▶ _Dataset_:
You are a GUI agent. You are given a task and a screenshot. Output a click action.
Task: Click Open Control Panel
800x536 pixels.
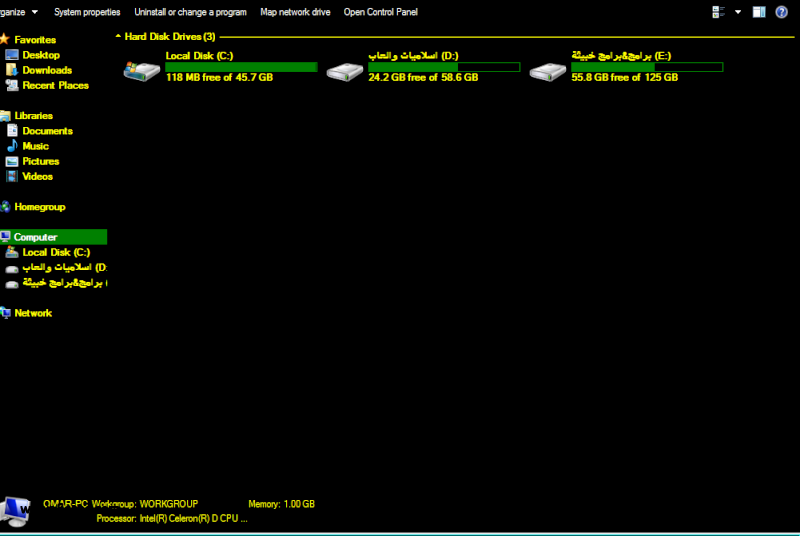point(381,12)
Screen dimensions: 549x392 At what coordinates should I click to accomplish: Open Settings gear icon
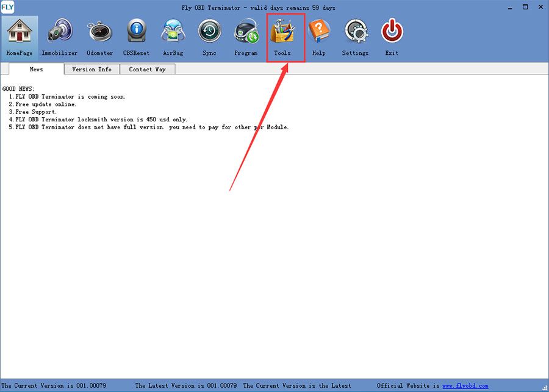tap(355, 34)
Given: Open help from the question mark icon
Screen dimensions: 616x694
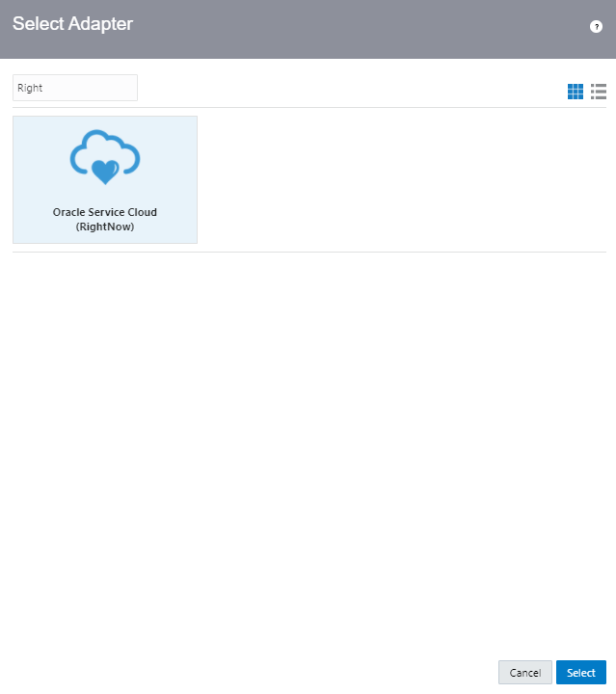Looking at the screenshot, I should [x=596, y=27].
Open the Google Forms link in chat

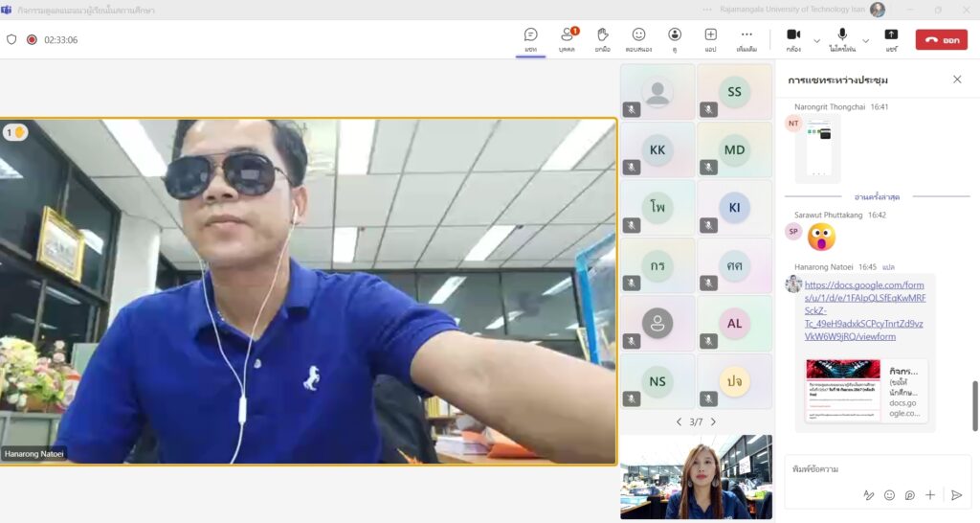point(864,310)
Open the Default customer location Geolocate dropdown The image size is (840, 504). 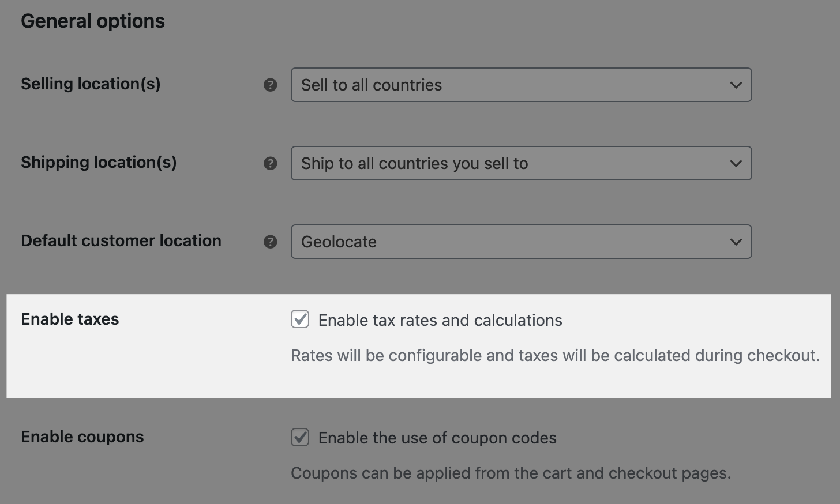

▶ _What to produce_:
Exclude the images and reproduce the remaining data exactly.

▶ _Response to this exercise_:
You are a GUI agent. You are given a task and a screenshot. Output a click action.
Task: Click Open Control Panel
800x536 pixels.
point(381,12)
Screen dimensions: 549x392 At what coordinates should I click to accomplish: Open Settings gear icon
tap(355, 34)
Given: Open help from the question mark icon
Screen dimensions: 616x694
Looking at the screenshot, I should [x=596, y=27].
Open the Google Forms link in chat

point(864,310)
Open the Default customer location Geolocate dropdown The image size is (840, 504). 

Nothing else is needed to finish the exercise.